Set of tasks -
- 1) Answer these questions about the post on spirit week and homecoming:
(a) Whom did one son dress as to win on celebrity day?
(b) What did Poppy wear to win on the first responder or hero day?
(c) Why were the older boys gone the day before homecoming?
- 2) Reproduce everything in the post on spirit week and homecoming from "But this year" down to "starch and everything.".

Source -

There were no lasting issues from the metal that got in that son's eye, thank goodness.

Next! Spirit week the week of homecoming does not fill me with spirit, because I am really bad at coming up with outfits and costumes for all the children to wear for every theme day. It's like Halloween for a week straight. It's not my favorite.

But this year I did good! I came up with some really good outfits for dress like a celebrity--one son won by dressing like our UPS guy, who is for sure a celebrity here in our remote county--and Poppy won on the day they were supposed to dress like a first responder or a hero by wearing her brothers' old Army uniform costume.

I don't have any photos of that for you, but I do have this one of a child being an outlaw on a totally random day at our house.

Any day is a good day to be an outlaw. As I recall, I got held up for some cookies.

The older boys were gone on an all-day FFA trip the day before homecoming, so I told them I would iron their clothes for the homecoming dance for them. I strongly dislike ironing, so this was a very generous offer for me. 


I used starch and everything.

I was grumbling to myself as I was ironing, but as I told A., I really shouldn't be complaining that they want to look nice instead of slumping around in sweatpants or something.

Dataset rows -
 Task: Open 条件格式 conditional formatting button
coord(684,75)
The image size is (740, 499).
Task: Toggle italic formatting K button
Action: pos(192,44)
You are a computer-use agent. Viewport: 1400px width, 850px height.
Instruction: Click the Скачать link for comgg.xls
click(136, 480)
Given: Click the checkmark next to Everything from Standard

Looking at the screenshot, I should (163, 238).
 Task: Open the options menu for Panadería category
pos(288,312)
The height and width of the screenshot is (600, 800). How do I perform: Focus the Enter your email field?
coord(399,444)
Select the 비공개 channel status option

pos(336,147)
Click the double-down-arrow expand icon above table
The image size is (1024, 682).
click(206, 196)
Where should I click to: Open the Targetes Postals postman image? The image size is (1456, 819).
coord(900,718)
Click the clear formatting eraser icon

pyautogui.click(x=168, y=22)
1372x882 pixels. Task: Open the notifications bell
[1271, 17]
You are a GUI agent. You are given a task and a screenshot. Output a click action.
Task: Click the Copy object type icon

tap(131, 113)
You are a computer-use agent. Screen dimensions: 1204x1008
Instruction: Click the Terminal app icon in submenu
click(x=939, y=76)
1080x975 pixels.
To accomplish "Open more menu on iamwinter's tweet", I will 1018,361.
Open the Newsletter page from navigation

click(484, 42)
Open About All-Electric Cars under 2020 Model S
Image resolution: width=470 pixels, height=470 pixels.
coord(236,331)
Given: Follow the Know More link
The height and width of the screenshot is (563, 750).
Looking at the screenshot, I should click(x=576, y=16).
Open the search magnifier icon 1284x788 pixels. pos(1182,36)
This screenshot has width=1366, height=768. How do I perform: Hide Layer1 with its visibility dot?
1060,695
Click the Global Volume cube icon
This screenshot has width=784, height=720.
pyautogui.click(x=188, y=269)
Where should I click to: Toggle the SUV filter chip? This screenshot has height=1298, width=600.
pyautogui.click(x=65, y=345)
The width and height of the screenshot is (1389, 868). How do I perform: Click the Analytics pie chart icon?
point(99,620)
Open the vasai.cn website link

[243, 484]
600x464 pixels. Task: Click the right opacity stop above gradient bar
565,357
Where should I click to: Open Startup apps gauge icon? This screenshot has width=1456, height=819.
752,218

Task responses -
- 1)
(a) The family's UPS guy.
(b) Her brothers' old Army uniform costume.
(c) They were on an all-day FFA trip.

- 2)
But this year I did good! I came up with some really good outfits for dress like a celebrity--one son won by dressing like our UPS guy, who is for sure a celebrity here in our remote county--and Poppy won on the day they were supposed to dress like a first responder or a hero by wearing her brothers' old Army uniform costume.

I don't have any photos of that for you, but I do have this one of a child being an outlaw on a totally random day at our house.

Any day is a good day to be an outlaw. As I recall, I got held up for some cookies.

The older boys were gone on an all-day FFA trip the day before homecoming, so I told them I would iron their clothes for the homecoming dance for them. I strongly dislike ironing, so this was a very generous offer for me. 


I used starch and everything.